Your goal ▸ For the word "Viewport", search the records and show each line in which it occurs.

========================

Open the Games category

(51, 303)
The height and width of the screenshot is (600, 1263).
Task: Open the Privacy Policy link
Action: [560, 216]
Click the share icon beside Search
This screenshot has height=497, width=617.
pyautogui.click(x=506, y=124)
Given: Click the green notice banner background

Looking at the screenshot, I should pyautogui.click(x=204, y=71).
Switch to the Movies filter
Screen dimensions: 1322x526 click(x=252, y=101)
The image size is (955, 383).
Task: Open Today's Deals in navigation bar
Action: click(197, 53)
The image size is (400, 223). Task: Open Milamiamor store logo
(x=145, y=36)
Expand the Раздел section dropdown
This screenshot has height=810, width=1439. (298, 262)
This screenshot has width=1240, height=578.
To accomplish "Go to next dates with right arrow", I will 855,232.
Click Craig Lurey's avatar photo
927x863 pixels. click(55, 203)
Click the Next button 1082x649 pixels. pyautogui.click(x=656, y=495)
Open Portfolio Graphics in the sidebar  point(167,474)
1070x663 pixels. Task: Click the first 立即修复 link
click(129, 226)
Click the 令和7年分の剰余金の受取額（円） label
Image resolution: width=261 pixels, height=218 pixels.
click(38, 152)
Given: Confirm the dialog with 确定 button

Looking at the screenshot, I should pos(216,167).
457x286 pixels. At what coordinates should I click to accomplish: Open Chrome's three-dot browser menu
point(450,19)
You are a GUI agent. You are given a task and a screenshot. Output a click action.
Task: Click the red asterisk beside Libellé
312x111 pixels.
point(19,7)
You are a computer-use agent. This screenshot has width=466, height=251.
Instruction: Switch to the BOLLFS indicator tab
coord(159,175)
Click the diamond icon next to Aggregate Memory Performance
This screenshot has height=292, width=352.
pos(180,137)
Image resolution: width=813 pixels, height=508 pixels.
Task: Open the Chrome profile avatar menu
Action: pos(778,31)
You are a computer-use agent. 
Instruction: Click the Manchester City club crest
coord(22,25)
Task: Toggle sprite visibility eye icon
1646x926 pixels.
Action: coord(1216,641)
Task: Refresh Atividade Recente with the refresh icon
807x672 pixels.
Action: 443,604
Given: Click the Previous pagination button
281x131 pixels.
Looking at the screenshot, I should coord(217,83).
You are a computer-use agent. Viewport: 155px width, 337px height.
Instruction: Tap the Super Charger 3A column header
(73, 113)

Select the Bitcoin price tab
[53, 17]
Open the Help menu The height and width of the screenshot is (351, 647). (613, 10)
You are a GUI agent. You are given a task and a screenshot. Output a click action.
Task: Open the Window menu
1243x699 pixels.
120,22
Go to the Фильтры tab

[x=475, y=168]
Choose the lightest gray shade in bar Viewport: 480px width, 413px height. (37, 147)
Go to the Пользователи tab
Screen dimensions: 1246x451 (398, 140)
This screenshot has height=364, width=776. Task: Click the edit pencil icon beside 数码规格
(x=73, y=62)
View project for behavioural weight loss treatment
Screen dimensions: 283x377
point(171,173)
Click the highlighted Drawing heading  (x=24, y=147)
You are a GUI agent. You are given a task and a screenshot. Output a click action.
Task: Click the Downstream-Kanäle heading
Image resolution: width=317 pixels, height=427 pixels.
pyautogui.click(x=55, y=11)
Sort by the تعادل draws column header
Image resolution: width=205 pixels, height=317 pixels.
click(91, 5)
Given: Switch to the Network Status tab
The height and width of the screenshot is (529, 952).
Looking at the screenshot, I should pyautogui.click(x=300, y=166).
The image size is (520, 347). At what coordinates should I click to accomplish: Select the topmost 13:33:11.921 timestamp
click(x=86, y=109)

========================

Expected answer ▸
You are a computer-use agent. Viewport: 155px width, 337px height.
Choose the lightest gray shade in bar Viewport: 480px width, 413px height. (37, 147)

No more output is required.